MATERIAL SHOWN ->

____________

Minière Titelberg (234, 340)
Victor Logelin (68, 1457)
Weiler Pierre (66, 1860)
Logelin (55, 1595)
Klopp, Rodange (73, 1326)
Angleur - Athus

____________

REQUIREMENT -> Retype all the records above without changing a word.

SOLUTION TO THE PROBLEM ->
Minière Titelberg (234, 340)
Victor Logelin (68, 1457)
Weiler Pierre (66, 1860)
Logelin (55, 1595)
Klopp, Rodange (73, 1326)
Angleur - Athus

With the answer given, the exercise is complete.